These are the key concepts you need to understand to accurately answer the question.

Rational Functions
A rational function is a fraction where both the numerator and the denominator are polynomials. It's important to note that the denominator of a rational function can't be zero since division by zero is undefined. This type of function is expressed in the form:
  • \( f(x) = \frac{P(x)}{Q(x)} \)
where \( P(x) \) and \( Q(x) \) are polynomials. The properties of rational functions are intriguing, especially when investigating asymptotes, which are lines that the graph approaches as it extends towards infinity. The two main types of asymptotes we'll discuss are horizontal and vertical asymptotes.
Polynomial Degree Comparison
When working with rational functions, understanding the degree of the polynomials involved is crucial. The degree of a polynomial is the highest power of the variable in the expression. In the given problem, the function:
  • \( s(x)=\frac{6x^{2}+1}{2x^{2}+x-1} \)
has a numerator and a denominator, each of degree 2. This implies that they have the same degree. Comparing the degrees of the numerator and the denominator helps identify the type and location of horizontal asymptotes.
When both polynomial degrees are equal, the horizontal asymptote can be determined from the leading coefficients.
Leading Coefficients
The leading coefficient of a polynomial is the coefficient of the term with the highest degree.
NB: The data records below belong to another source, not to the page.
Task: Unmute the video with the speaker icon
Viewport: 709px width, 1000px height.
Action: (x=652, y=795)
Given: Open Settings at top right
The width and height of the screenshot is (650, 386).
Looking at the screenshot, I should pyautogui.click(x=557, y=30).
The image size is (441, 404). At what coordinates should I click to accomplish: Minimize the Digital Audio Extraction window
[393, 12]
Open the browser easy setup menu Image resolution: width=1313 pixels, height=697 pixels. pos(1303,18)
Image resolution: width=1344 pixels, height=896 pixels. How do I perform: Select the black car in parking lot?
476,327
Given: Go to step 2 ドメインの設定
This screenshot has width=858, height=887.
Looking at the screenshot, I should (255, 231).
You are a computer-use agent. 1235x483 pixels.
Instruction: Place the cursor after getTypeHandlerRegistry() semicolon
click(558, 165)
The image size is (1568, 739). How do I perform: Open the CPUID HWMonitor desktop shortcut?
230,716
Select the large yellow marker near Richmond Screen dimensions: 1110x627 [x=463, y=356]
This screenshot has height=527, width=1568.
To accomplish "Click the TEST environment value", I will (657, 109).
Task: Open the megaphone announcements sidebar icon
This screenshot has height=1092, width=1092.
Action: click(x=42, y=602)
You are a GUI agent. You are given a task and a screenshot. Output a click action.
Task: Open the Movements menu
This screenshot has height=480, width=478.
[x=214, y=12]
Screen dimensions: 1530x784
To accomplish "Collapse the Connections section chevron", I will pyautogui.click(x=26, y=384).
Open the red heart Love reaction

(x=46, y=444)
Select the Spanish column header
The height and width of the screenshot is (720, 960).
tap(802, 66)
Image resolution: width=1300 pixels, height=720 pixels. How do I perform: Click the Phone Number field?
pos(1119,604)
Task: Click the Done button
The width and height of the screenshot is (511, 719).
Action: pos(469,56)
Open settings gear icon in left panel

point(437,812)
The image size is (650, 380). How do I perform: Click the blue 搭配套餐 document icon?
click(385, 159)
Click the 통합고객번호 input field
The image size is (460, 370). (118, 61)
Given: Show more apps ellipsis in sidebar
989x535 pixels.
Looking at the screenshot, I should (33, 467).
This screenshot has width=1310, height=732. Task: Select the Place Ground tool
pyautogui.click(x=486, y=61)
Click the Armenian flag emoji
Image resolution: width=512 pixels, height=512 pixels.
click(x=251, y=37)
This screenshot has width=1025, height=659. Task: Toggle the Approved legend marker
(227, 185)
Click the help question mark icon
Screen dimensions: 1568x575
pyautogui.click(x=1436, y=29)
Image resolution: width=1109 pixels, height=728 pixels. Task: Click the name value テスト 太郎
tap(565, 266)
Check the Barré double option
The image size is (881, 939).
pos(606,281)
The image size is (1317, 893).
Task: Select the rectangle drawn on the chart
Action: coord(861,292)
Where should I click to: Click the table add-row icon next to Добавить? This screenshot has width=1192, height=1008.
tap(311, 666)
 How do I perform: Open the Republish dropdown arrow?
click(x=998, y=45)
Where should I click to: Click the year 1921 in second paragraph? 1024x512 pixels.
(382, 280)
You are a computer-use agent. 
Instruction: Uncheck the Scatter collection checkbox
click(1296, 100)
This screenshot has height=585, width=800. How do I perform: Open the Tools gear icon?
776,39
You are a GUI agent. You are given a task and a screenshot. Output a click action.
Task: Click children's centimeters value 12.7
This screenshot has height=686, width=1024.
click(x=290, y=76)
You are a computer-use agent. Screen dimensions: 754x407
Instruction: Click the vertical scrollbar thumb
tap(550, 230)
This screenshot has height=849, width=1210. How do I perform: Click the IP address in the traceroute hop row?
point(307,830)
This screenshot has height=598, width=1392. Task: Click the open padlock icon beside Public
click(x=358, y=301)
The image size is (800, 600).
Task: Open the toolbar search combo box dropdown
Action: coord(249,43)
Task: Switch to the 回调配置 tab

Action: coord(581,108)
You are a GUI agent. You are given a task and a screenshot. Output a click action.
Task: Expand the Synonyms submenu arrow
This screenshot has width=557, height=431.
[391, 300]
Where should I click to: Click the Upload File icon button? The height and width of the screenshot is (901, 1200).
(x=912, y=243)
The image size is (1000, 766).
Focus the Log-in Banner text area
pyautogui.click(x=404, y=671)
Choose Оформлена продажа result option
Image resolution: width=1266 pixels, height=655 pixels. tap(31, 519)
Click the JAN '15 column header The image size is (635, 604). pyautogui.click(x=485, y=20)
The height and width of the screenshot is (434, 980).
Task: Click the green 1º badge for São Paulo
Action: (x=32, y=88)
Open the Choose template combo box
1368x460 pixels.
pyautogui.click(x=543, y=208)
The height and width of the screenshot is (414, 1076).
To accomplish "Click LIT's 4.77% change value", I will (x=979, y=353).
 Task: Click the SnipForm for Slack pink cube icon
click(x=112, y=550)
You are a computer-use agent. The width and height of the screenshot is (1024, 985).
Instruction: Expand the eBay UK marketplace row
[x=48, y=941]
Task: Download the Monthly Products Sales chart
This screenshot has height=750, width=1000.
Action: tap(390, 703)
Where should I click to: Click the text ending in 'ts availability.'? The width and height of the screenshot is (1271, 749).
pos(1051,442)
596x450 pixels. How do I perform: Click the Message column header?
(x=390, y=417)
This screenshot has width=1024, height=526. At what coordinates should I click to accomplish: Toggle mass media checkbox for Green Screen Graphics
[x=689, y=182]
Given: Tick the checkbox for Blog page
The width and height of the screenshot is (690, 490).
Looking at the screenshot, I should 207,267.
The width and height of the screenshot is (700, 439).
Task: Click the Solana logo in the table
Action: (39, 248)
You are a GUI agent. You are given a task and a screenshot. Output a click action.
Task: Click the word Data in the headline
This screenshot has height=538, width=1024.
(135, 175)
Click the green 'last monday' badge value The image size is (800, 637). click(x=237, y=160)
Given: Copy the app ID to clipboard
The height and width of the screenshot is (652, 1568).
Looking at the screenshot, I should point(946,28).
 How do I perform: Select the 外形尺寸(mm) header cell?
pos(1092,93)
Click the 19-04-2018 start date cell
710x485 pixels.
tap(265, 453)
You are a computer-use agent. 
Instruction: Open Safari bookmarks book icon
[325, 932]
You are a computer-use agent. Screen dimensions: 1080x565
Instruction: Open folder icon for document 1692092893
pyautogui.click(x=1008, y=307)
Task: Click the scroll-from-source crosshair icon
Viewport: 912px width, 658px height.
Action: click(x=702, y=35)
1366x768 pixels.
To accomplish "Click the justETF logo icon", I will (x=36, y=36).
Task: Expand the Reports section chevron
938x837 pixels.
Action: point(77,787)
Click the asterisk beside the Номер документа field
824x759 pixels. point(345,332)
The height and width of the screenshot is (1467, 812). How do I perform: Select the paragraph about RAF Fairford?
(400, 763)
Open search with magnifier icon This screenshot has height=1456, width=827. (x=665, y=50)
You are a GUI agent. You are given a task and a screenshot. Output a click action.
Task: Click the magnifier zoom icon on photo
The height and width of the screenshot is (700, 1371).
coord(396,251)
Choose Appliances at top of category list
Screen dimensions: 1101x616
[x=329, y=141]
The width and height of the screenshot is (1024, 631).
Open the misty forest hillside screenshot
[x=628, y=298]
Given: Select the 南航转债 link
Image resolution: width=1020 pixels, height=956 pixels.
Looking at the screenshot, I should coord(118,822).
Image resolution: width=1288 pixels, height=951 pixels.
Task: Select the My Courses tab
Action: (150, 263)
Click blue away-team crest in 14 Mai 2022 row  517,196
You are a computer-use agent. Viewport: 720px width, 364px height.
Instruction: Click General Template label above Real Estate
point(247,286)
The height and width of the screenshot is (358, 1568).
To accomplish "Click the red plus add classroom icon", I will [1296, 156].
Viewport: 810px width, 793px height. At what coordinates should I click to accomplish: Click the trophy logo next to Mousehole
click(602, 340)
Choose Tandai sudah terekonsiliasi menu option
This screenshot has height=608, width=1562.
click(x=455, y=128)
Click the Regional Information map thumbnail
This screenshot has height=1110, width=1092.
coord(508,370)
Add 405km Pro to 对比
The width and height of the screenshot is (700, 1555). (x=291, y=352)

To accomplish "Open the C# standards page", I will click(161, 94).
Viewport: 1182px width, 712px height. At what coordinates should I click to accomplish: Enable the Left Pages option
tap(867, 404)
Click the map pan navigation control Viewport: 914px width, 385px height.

Identifying the leading coefficients is essential in finding the horizontal asymptotes of a rational function. In our example, the leading coefficients are:
  • Numerator (6)
  • Denominator (2)
To find the horizontal asymptote for rational functions where the degrees are equal, calculate the ratio of the leading coefficients:
\( y = \frac{6}{2} = 3 \).
Thus, the horizontal asymptote for the given function is \( y = 3 \). Understanding and using leading coefficients makes complex polynomial relationships approachable.
Factoring Quadratics
Factoring is a method used to simplify quadratic expressions, usually aiming to find the roots or solve equations. It is particularly useful for determining vertical asymptotes in rational functions. To find the vertical asymptotes, we focus on the denominator and set it to zero:
  • \( 2x^2 + x - 1 = 0 \)
Factoring this quadratic, we express it as:
  • \((2x - 1)(x + 1) = 0\)
We solve for each factor to find where the denominator becomes zero:
\( 2x - 1 = 0 \) gives \( x = \frac{1}{2} \), and \( x + 1 = 0 \) gives \( x = -1 \).
So, the vertical asymptotes are \( x = \frac{1}{2} \) and \( x = -1 \). Factoring quadratics effectively opens up the underlying math, allowing us to explore the behavior of rational functions around roots.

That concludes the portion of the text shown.